» Data in this exercise
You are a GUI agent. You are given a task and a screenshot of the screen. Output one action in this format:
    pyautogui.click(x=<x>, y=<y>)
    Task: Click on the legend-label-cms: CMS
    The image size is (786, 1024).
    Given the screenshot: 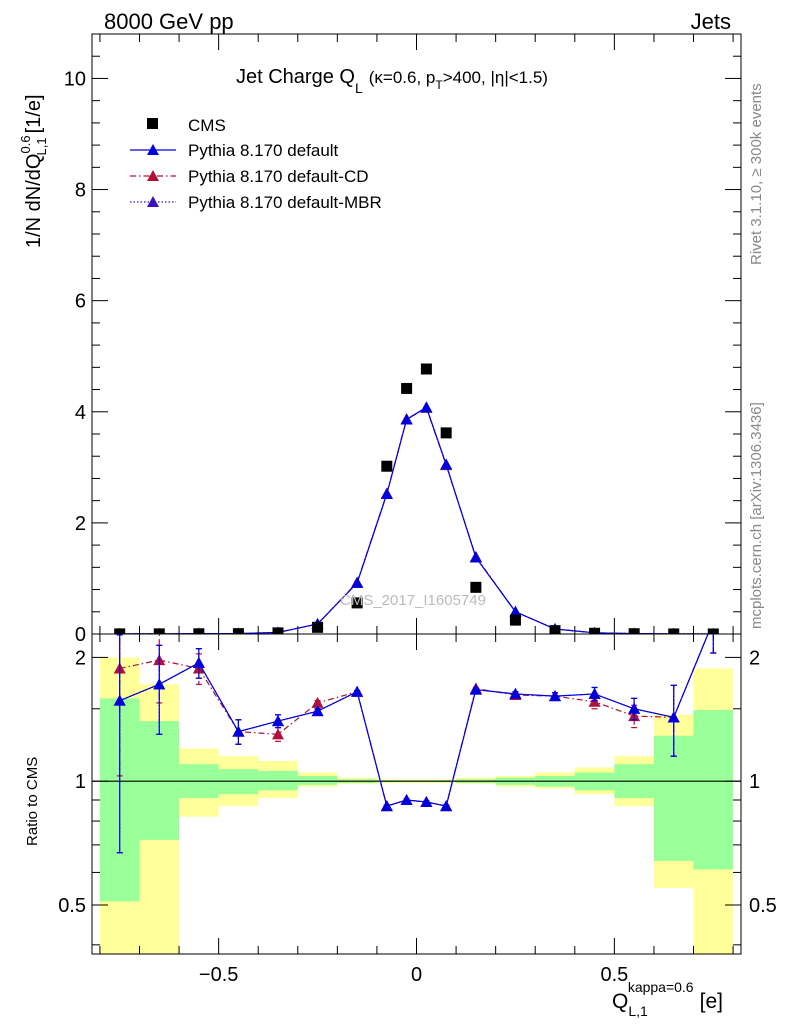 What is the action you would take?
    pyautogui.click(x=207, y=126)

» Goal of the exercise
Please format the rows as a numbered list, starting at the first line and ending at the line that contains "The image size is (786, 1024).", leaving out any blank lines.

» Your solution
1. You are a GUI agent. You are given a task and a screenshot of the screen. Output one action in this format:
2.     pyautogui.click(x=<x>, y=<y>)
3.     Task: Click on the legend-label-cms: CMS
4.     The image size is (786, 1024).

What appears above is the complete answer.